Sunday, December 23, 2018

2018, 3d Quarter

July dawned hopefully when on its first day I toured the wine country in Virginia with a friend and we settled into a delightful afternoon of sampling wine offerings from at the Stone Tower Vineyard, and the future looked bright.  The month closed out with a medical emergency which I am still recovering from--the sudden loss of sight in my right eye due to a torn retina requiring immediate eye surgery.  Two more eye surgeries later, it finally seems that perhaps I will save much or most of my sight in that eye.

In between that yin and yang, I attended a memorial service at a lovely church in Ambler, PA  in honor of a cousin of mine, Andrea, who led a notable life as a social worker.  Enroute to that somber event I enjoyed a minor-league baseball game in York, PA, once the capital of the USA for a short while, and paid tribute to a friend of mine who lost his life in 2010 defending our freedoms in Afghanistan, whose likeness was emblazoned on a flag alongside the road on a hill overlooking downtown York amidst a sea of other flags honoring other fallen heroes from the York area (Adam was born in York) in this century's wars.  I also watched July Fourth fireworks from my back steps after enjoying a holiday lunch at the local gourmet pizzeria, forlornly hoping that any or all of my estranged children would finally show up, had lunch with my mentor from my former workplace, ran a few miles on the Mall with a colleague from my former agency where we ran by and momentarily joined in with an active rally for a woman's right to choose the medical provisions she desires or needs for her own body, and hiked the Billy Goat Trail in MD with a friend.

August was tied up with healing from my two surgeries of last summer in a mode of recuperation  known as face-down recovery, where you lie face-down in stillness for 14 hours a day for a couple of weeks following retina surgery, an infamous procedure known only to those unlucky persons who have the onset of torn or detached retinas, largely, I am told, due to genes and can suffer from multiple eye surgeries in amelioration of the condition.  It sucks bigly, and in the second surgery the medical team filled my eye with oil to get the retina to adhere to its bed of cones and rods, a procedure which requires a subsequent surgery to get the oil back out again.  Late in the month I did go for a walk around Roosevelt Island in the Potomac River with a friend, ate out a few times with friends and had a friend take me to see a baseball game at a minor league park in MD.

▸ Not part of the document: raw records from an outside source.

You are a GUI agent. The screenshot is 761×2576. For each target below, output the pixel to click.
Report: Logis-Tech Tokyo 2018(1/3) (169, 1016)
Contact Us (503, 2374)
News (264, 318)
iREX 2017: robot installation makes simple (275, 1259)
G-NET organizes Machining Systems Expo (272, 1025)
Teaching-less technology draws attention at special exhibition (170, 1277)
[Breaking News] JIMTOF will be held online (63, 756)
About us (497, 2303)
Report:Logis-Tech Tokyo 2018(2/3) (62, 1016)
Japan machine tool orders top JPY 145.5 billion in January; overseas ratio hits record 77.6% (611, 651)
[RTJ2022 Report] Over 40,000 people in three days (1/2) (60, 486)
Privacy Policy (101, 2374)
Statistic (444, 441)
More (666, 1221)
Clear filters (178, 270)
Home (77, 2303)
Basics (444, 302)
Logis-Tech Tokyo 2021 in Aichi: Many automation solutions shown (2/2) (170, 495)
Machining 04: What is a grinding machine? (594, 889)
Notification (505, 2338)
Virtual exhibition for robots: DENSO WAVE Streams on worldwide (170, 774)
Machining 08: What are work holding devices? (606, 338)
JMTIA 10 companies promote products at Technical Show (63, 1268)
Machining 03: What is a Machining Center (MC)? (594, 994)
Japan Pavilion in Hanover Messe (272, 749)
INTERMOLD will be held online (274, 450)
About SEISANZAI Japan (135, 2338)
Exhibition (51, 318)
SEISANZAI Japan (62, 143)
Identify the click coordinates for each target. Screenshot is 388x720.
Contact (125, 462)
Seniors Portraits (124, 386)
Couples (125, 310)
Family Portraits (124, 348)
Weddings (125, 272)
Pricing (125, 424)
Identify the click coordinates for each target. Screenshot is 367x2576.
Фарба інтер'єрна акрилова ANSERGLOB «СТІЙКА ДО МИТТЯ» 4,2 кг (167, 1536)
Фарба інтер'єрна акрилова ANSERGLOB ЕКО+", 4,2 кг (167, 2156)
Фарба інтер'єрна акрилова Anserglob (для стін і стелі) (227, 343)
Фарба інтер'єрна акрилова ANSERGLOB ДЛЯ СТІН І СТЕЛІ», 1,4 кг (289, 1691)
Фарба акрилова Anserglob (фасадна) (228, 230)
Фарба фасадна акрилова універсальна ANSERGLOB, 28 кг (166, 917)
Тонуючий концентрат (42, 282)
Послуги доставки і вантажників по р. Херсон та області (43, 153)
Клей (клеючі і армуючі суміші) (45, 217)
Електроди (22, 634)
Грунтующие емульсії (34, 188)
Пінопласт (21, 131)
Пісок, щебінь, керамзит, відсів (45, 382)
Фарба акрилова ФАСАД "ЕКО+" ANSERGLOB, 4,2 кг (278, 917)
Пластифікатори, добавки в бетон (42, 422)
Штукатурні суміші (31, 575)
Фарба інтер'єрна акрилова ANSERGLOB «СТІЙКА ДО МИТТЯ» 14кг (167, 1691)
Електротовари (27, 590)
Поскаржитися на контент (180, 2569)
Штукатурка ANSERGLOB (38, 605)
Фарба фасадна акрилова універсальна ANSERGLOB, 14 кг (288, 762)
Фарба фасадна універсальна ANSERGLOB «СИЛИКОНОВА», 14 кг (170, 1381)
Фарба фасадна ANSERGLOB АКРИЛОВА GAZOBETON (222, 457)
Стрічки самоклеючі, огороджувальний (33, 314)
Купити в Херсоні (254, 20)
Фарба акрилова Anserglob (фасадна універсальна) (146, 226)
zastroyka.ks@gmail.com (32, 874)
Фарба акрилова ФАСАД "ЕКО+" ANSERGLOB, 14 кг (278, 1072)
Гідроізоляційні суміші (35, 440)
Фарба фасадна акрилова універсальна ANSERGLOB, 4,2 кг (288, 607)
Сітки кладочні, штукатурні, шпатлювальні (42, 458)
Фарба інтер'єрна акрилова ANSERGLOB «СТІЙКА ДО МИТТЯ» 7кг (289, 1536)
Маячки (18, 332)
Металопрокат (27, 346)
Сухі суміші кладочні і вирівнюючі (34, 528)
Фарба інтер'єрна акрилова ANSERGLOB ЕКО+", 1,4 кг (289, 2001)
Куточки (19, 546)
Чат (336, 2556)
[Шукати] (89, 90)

September was similarly spent sedately, wherein I enjoyed a holiday lunch on Labor Day at my local gourmet pizzeria, discovered that some miscreants had stolen my spare tire sometime during the prior months from my vehicle while it was parked in my driveway most likely, and armed my household following this second expensive invasion of my curtilege during this century.  Mostly I hung around waiting for the day when the oil would be scooped out of my afflicted eye and replaced, naturally, with eye fluid, a procedure I yearned for because the eye never felt right, being filled with a foreign substance within a closed system, and it led to the infrequent but maddening onset of white flare outbursts within my vision in that eye when, as the doctor explained to me, the optic nerve was momentarily uncovered by some movement of mine, a condition which I scrupulously sought to avoid by trying not to have any sudden movements of my head.  Late in the month my sister came to town on business, and we spent a wonderful evening and a day wandering around the District visiting museums, eating in Chinatown and drinking in Irish Pubs.

2 comments:

A Plain Observer said...

Glad you are smiling and that you recovered most of the eyesight. Merry Christmas

peter said...

I was moved by your last post (12/19) Myriam. I'm glad there is still life in blogging. Even with all of our weaknesses, failings and travails, life is good. Happy holidays to you and yours.